We should do something like this here at Brandeis!
This is really cool, and Social Justice is our thing, you know? I firmly believe that a sustainable organization of Brandeis grads and students working for positive change in Waltham/Boston would be good for students, a great place to work after you graduate, and, most of all, great for the community.
More than Words and the various Waltham Group projects are arguably a good place to start. They already have ties to the community and Brandeis proper.
We don’t have to /copy/ the Rutgers crew, but the point is that we can and probably should get involved in our community more, and in an organizing sort of way, not just a service sort of way.
I am a member of the Waltham City Democratic Committee. On one hand, the current committee isn’t very fearsome or entrenched. On the other hand, they don’t seem corrupt either. They’re just normal, decent, people, you know?
This is my point. We have so much opportunity to do good. Let’s not forget that. Also, compare and contrast that with Student Union shitshow. Which is more worth praise and attention?
3 responses to “Why can’t Brandeis students do this?”
It also may be relevant that New Jersey (Chicago, too) is know for scumbag politicians. If generally nice folks run the government in Waltham, there should be little need to overthrow them. That said, I agree with both a) this can’t happen out of the blue and b) we need to become more a part of Waltham in general, not specifically to overthrow their government. I think of this both as the general manager of WBRS (more listeners, more possible hosts, more community-related shows, etc.) and as a member of a greater university community (UChicago).
Allie, I totally agree with everything you’re saying.
You didn’t address this, but I’m changing the title of this this post from “Why can’t Brandeis students do this?” to “Hey let’s try this” to better fit the tone of the post.
As for re: Brandeis & Waltham: yeah, storming the gates of the Waltham establishment is the exact opposite of what I’m advocating here. The idea is more like: Waltham is here, and we can help. Many of us do, but in an atomized sort of way, and mostly through service rather than organizing.
We should use a more organzing lens. To organize you gotta be accepted by the community. To do that you need to be mroe integrated and respectful of that community.
tl;dr: Yeah, I think we’re saying the same thing in different ways, though you’re more eloquent at expressing the core of my argument than I am.
Brandeis really needs to up it’s reputation with the town before that could be successful. The demographics of Rutgers versus Brandeis is key here. The majority of Brandeis students live in dorms and really do not contribute much to Waltham’s tax base. Many students never even go into town, save a few trips to Moody Street every once and a while. Rutgers is a large school with more local students who tend to be more invested financially with the local community. Brandeis students tend to be much more invested with Boston than Waltham.
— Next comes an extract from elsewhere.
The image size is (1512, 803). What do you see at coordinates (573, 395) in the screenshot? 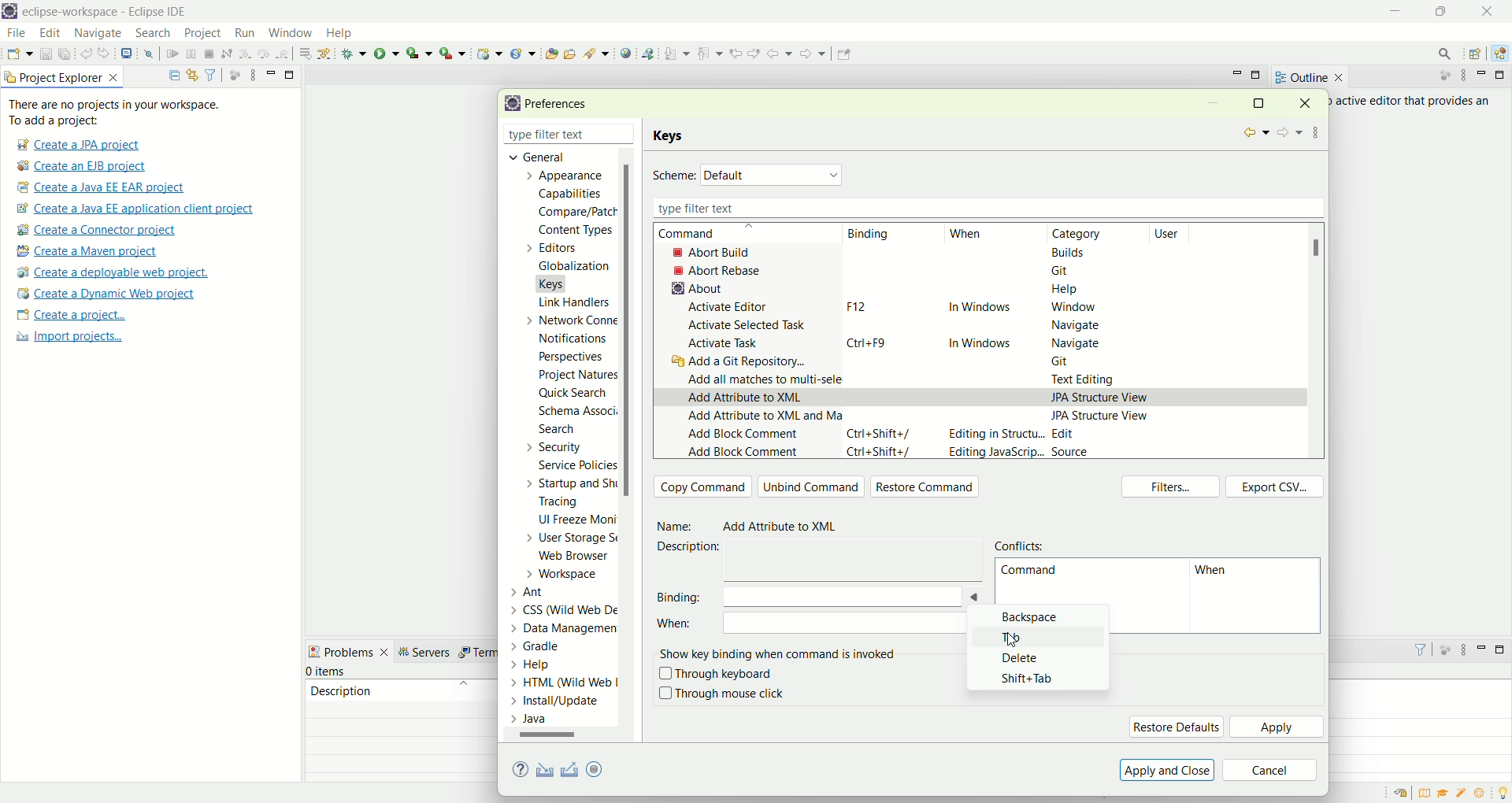
I see `quick search` at bounding box center [573, 395].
We should start small. I intern in the municipal government and regularly go to a couple of committee meetings all around environmental issues. I would really like to see more Brandeis students engaging with the local government in ways like interning, doing research for committees (since we cannot generally be full committee members) or government offices, and building a stronger partnership between the students and the government. It’s not just a service issue, but a way of showing the town that Brandeis students are really interested in what goes on here. If a bunch of students suddenly start trying to put pressure on the system out of the blue, I can guarantee it will not go well. Even possible supporters would not be likely to accept what they might perceive as a bunch of “upstarts”.
Brandeis is IN Waltham but not OF Waltham. That needs to change before the residents would accept a bunch of “radicals” trying to change the entrenched political system.